読書記録(2020年):ソフトウェア・ファースト
今回の読書記録は
ソフトウェア・ファースト
かなりぐさっとくる内容だと感じたものの、その通りなのでぐうの音も出ないなと思いました。世の中のITを開発・使うすべての人、特にSIerの人は読んだ方がよいと感じました。(ただ、あまり心穏やかじゃなくなるかもしれませんが・・・)
読むきっかけは?
Twitter上で読むべきとよく流れてきていることが本を知るきっかけになったと思います。その中でSIerの人が読むとよいという内容があった気がするため、転職後もSIerとして働く自分としては読むべきだと思い、読むことにしました。
ちなみに自分は何をしている人か
- 前職と現職ともにSIer(前職はメーカーのIT子会社、現職はITベンダー)
- 事業会社の業務効率化のためのシステム開発経験
- プロジェクトマネジメントを中心、少し前はシステムアーキテクトを中心
※現職は2020年1月からなので、現時点では業務は何もしていない。
この本をなぜ読む?
以下の2つに関することを得れればなと思っていました。
- 今後ソフトウェアをSIer側として関わっていく際の考え方
- 現時点での世の中のソフトウェアの在り方と考え方
この本を読んでどうだった?
ITを「 効率化の道具」と過小評価
これは実際に自分が開発を行っている時に、強く感じていたなと思いました。事業会社でもただの効率化のためITへの期待があまりにも小さく、また、IT開発の丸投げ感が強かったと感じ、さらに、SIer側である自分たちもITを使って事業会社をよくしようとする意識が弱く、言われたことをただITに落とすのみ、かつ、ITによる価値を上げるための活動はできていなかったと感じていました。 また、実際に自分の経験だと、まだまだクラウドを実業務(R&D関連以外)では活用できておらず、さらに、開発方法も何も改善されていないままのウォーターフォールで開発し毎回時間がかかりすぎ、かつ、業務効率がされないといったことが多い状態になっていると思います。
上記以外のいろいろ思うことがありますが、ソフトウェアを軽視している雰囲気があることを指摘して頂いています。
DXの本質的な意味
この本では「ITの手の内化」が書かれており、上記の内容と被るが、ITを軽視せず、ITによって今のビジネスがより良くなることを意識していくことが重要と再認識させていただきました。2018年にある海外研修で、「世の中のすべての企業はITを活用してビジネスをしているため、どの企業もIT企業だと考えてITを開発していくべき」だというような内容を受け、それ以来は事業会社とSIer含めて、ITをビジネスのコアととらえ、「作って終わり」と考えず、「育てていく」いと考えていくべきだと思っていました。

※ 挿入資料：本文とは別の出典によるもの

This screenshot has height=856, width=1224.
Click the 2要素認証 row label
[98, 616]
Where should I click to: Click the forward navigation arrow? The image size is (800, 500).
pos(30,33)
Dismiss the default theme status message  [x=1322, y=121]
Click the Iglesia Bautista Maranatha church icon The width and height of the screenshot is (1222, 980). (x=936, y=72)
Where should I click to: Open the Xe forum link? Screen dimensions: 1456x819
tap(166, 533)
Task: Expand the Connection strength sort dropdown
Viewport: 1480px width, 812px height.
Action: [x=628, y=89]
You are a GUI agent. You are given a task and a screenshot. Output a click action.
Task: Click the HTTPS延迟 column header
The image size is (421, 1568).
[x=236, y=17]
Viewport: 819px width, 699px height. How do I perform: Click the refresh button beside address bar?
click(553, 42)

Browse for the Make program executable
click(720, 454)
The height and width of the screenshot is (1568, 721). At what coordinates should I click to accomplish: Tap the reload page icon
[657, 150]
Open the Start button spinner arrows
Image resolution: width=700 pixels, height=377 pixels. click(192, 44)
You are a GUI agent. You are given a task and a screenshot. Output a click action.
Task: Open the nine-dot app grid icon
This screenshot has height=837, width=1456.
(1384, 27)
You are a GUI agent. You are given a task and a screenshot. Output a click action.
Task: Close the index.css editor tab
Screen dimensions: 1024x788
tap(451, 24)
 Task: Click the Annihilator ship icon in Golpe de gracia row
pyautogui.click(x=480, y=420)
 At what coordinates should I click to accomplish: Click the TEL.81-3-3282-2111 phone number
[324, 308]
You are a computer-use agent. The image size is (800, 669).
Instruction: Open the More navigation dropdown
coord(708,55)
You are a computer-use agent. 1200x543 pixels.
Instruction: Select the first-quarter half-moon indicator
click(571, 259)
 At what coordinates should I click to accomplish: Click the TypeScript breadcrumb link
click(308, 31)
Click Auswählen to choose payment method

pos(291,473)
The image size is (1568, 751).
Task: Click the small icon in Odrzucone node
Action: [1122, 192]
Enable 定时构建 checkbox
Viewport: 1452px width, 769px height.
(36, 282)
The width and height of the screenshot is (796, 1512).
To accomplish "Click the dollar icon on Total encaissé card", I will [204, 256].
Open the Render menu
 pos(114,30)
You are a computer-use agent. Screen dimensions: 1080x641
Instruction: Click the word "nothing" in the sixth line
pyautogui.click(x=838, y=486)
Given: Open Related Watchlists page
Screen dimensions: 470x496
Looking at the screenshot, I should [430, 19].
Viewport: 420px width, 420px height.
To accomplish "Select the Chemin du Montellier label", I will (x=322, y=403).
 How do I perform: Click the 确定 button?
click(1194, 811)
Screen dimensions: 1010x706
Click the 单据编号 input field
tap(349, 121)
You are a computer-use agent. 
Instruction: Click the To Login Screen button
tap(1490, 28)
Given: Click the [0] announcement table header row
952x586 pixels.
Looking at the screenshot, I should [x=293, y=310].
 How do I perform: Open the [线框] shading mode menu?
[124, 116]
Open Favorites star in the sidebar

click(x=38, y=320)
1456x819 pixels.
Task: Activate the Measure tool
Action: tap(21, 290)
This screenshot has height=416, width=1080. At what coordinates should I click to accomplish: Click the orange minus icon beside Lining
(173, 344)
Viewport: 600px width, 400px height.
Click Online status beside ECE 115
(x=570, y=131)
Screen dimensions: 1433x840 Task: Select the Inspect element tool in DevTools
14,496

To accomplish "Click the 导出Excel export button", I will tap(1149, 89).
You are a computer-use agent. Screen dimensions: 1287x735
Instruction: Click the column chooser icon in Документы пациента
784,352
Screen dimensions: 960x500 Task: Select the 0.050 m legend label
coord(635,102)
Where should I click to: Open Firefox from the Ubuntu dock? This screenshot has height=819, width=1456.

このDXに関する捉え方や手の内化するための組織論も書いてあり、ぜひ各企業のIT部門以外の人も含めて読んでみるとよいと感じました。
「 π(パイ)型人材」
エンジニアとして今後のキャリアを考えるにあたって、今後はT型を発展させた幅広い知識と深い専門性×2の形をめざして自分だけの武器をもった人材になっていくとよいということが書かれており、どんどんエンジニアとしての価値を高めるためには、多くの勉強をしていく必要があることを感じました。実際に、今後の世の中は、「どこでも活躍できる人材」になっていかないと終身雇用もなくなり、手に職がないと生きていけない世の中になると強く感じています。
このような時代背景も含めて、ソフトウェアに関わる人のキャリアパスとそのための組織に関して書かれており、今後のSIerとしてのキャリアを考えるよい本だなと感じました。
おわりに
この本を書く事業会社の方が読み、ITの手の内化が本格的に進んでいったらSIerの規模は激減していくだろうなと思いました。10年後はもう今みたいな働き方はきっとできず、本当にスキルもっていないとITとして仕事できないだろうし、スキルがないと事業会社へ転職することも難しくなるかもしれないなと危機感を感じさせてくれる本だったなと思いました。
※そのために、ビジネスを向上のために適したソフトウェアアーキテクチャを考えられる人材になっていきたい。